Sejumlah narasumber seminar nasional ini bertajuk "Dampak Tax Amnesty Terhadap Pelaporan Keuangan sesuai dengan PSAK 70 di Universitas Mercubuana, Jakarta. (Foto: DDTCNews)
JAKARTA, DDTCNews - Program pengampunan pajak (tax amnesty) masih menjadi agenda diskusi di beberapa seminar nasional yang diadakan di kampus-kampus. Jumat (28/10) lalu, Fakultas Ekonomi dan Bisnis (FEB) Universitas Mercubuana bekerja sama dengan kompartemen Akuntan Pendidik (AKPd) Ikatan Akuntan Indonesia (IAI) menghadirkan sederet pakar akuntansi dan pajak.
Seminar nasional ini bertajuk "Dampak Tax Amnesty Terhadap Pelaporan Keuangan sesuai dengan PSAK 70," dan dibagi ke dalam dua sesi. Ada pun pakar yang menjadi pembicara ke dalam dua sesi tersebut di antaranya, Direktur Perpajakan Internasional Direktorat Jenderal Pajak John Hutagaol, Managing Partner DDTC Darussalam, dan anggota Dewan Standar Akuntansi Keuangan (DSAK) IAI Ersa Tri Wahyuni.
Menurut Ersa Tri Wahyuni, program tax amnesty memberikan sejumlah dampak tertentu pada laporan keuangan suatu entitas. Dalam rangka mendukung tax amnesty DSAK IAI menerbitkan Pernyataan Standar Akuntansi Keuangan (PSAK) 70 bagi yang ingin berpartisipasi dalam program tersebut.

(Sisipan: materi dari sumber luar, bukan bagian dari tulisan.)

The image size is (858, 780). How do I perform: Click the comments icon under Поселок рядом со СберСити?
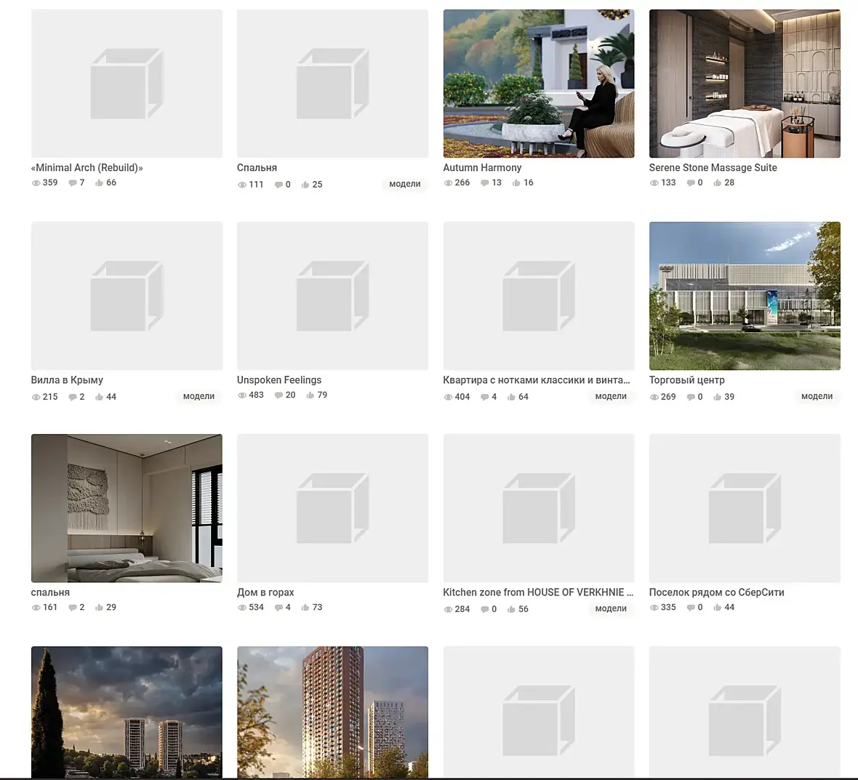(691, 607)
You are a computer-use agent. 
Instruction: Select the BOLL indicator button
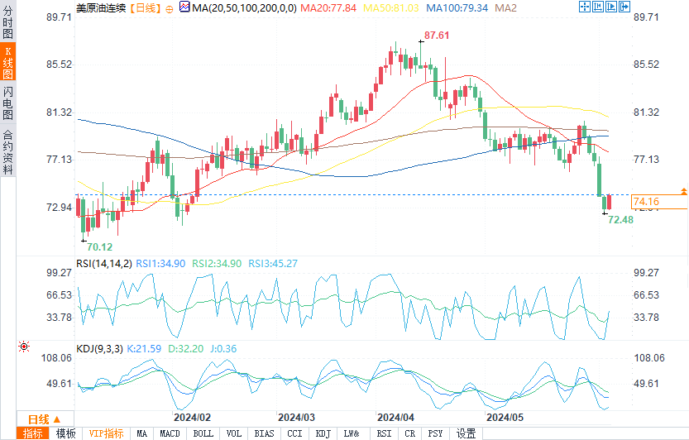tap(203, 433)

"Kami berikan dua opsi untuk memilih metode perlakuan terbaik yang dapat menghasilkan informasi andal terkait pelaporan aset dan liabilitas," katanya di Jakarta.
Lebih lanjut, Ersa mengatakan jika partisipan tax amnesty ingin mengungkapkan harta yang diperlakukan berbeda dengan standar yang berlaku umum, dapat menggunakan opsi ke dua (PSAK 70) dan mengikuti ketentuan yang terutang pada pasal 10 sampai pasal 23.
Dalam acara yang sama, Darussalam memaparkan tax amnesty dari perspektif konstitusional. Isu pelanggaran konstitusi yang ditimbulkan oleh undang-undang tax amnesty akan diuji materi soal keadilannya di Mahkamah Konstitusi (MK).
"Kondisi adil merupakan sesuatu yang sulit diterapkan dalam pemungutan pajak. Jarang suatu kebijakan pajak bersifat the best policy, yang tersedia pilihannya adalah the second best policy," ungkapnya di Jakarta.
Darussalam mencoba memberikan komparasi program yang sama dengan mengambil studi kasusdi negara Jerman. MK Jerman menyatakan perlakuan yang berbeda antara wajib pajak yang tidak patuh dan wajib pajak patuh dapat dijustifikasi oleh tujuan dan maksud dari peraturan perundang-undangan tax amnesty.
"Yaitu sebagai jembatan menuju kepatuhan dan demi peningkatan penerimaan negara," tutupnya. (Gfa)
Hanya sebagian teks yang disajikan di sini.